Article ID: | iaor201753 |
Volume: | 48 |
Issue: | 1 |
Start Page Number: | 3 |
End Page Number: | 13 |
Publication Date: | Jan 2017 |
Journal: | Agricultural Economics |
Authors: | Guerrero Santiago, Hernndez-del-Valle Gerardo, Jurez-Torres Miriam |
Keywords: | economics, simulation, time series: forecasting methods |
In this article, we extend the traditional GARCH(1,1) model by including a functional trend term in the conditional volatility of a time series.

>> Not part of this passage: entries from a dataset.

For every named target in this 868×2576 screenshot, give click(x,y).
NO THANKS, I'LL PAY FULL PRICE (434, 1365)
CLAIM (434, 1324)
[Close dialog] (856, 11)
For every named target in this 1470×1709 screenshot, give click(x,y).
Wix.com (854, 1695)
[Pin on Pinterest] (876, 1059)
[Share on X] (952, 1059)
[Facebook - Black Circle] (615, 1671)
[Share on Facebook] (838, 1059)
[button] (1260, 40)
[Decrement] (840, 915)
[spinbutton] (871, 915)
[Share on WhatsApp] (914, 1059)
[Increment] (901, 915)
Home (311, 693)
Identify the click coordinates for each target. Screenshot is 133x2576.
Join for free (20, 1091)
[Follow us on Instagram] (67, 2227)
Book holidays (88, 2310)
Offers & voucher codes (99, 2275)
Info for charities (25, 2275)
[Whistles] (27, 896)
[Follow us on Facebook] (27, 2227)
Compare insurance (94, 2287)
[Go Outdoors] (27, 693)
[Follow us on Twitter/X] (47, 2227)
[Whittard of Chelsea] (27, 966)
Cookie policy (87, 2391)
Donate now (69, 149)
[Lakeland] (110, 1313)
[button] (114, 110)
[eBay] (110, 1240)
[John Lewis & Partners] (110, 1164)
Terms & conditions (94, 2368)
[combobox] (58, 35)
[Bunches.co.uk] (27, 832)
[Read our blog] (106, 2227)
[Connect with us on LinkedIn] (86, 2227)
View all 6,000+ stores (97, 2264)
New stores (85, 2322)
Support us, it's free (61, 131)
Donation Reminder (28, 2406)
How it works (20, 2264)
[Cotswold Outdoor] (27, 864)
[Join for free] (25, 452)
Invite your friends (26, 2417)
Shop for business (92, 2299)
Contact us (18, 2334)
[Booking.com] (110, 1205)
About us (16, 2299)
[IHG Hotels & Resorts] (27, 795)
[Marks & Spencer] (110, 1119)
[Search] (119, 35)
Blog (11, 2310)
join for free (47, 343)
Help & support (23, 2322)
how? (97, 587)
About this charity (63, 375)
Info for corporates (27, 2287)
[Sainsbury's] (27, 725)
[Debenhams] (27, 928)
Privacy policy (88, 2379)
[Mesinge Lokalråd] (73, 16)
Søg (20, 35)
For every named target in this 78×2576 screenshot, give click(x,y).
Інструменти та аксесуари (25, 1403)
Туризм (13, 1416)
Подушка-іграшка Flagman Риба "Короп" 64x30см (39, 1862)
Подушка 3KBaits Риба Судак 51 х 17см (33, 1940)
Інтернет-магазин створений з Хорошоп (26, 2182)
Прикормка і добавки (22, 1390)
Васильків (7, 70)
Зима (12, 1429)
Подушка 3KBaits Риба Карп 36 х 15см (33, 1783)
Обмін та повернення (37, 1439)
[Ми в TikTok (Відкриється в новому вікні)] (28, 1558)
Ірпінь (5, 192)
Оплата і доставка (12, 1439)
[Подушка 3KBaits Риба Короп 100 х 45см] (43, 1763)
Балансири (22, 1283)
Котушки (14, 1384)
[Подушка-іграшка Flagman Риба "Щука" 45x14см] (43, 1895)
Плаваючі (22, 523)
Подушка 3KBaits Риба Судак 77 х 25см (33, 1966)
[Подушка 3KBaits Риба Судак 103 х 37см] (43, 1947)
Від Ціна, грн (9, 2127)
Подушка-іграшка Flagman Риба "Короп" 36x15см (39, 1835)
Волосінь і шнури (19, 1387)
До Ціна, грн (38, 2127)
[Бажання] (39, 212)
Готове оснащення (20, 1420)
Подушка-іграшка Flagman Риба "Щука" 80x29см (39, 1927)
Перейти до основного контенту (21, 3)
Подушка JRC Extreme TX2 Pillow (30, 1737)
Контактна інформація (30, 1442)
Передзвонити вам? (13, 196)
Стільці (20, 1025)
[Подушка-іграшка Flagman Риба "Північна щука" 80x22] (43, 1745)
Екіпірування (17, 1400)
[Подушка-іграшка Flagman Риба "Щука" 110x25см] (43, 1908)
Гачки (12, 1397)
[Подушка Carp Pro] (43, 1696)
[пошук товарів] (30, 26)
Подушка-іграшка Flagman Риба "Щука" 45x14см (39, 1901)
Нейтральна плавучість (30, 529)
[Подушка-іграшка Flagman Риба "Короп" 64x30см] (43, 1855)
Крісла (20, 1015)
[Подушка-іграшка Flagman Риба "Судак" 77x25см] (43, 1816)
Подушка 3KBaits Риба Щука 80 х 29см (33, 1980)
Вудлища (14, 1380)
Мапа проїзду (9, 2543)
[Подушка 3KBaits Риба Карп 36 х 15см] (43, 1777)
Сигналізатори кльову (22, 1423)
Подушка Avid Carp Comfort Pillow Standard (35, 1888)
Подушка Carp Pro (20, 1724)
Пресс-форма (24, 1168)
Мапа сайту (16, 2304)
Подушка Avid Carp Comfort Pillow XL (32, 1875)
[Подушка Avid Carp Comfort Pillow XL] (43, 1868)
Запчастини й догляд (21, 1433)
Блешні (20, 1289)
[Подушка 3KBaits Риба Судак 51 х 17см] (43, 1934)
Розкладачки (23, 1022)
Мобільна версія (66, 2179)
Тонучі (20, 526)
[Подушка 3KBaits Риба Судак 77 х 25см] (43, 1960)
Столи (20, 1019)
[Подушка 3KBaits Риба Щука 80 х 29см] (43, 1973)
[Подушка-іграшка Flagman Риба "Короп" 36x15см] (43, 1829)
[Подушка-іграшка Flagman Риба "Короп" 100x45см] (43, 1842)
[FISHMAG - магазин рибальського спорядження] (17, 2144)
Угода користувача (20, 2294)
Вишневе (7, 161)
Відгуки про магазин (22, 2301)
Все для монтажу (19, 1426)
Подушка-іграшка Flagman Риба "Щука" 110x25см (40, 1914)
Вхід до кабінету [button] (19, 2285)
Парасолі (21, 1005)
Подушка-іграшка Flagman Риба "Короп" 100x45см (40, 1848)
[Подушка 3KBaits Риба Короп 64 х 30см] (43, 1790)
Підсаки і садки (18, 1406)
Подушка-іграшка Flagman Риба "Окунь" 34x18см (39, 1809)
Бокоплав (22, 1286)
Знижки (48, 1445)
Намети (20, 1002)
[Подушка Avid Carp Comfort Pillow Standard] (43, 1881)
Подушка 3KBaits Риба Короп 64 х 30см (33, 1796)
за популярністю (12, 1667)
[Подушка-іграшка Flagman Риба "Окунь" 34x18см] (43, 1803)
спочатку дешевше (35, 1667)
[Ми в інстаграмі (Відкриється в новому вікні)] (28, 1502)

We derive the main properties of the model and apply it to all agricultural commodities in the Mexican CPI basket, as well as to the international prices of maize, wheat, swine, poultry, and beef products for three different time periods that implied changes in price regulations and behavior: before the North American Free Trade Agreement (NAFTA; 1987–1993), post‐NAFTA (1994–2005), and commodity supercycle (2006–2014). The proposed model seems to adequately fit the volatility process and, according to heteroscedasticity tests, also outperforms the ARCH(1) and GARCH(1,1) models, some of the most popular approaches used in the literature to analyze price volatility. Our results show that, consistent with anecdotal evidence, price volatility trends increased from the period 1987–1993 to 1994–2005. From 1994–2005 to 2006–2014, trends decreased but the persistence of volatility increased for most products, especially for international commodities. In addition, we identify some agricultural products such as avocado, beans, and chicken that, due to their increasing price volatility trends in the 2006–2014 period, may present a risk for food inflation in the short run.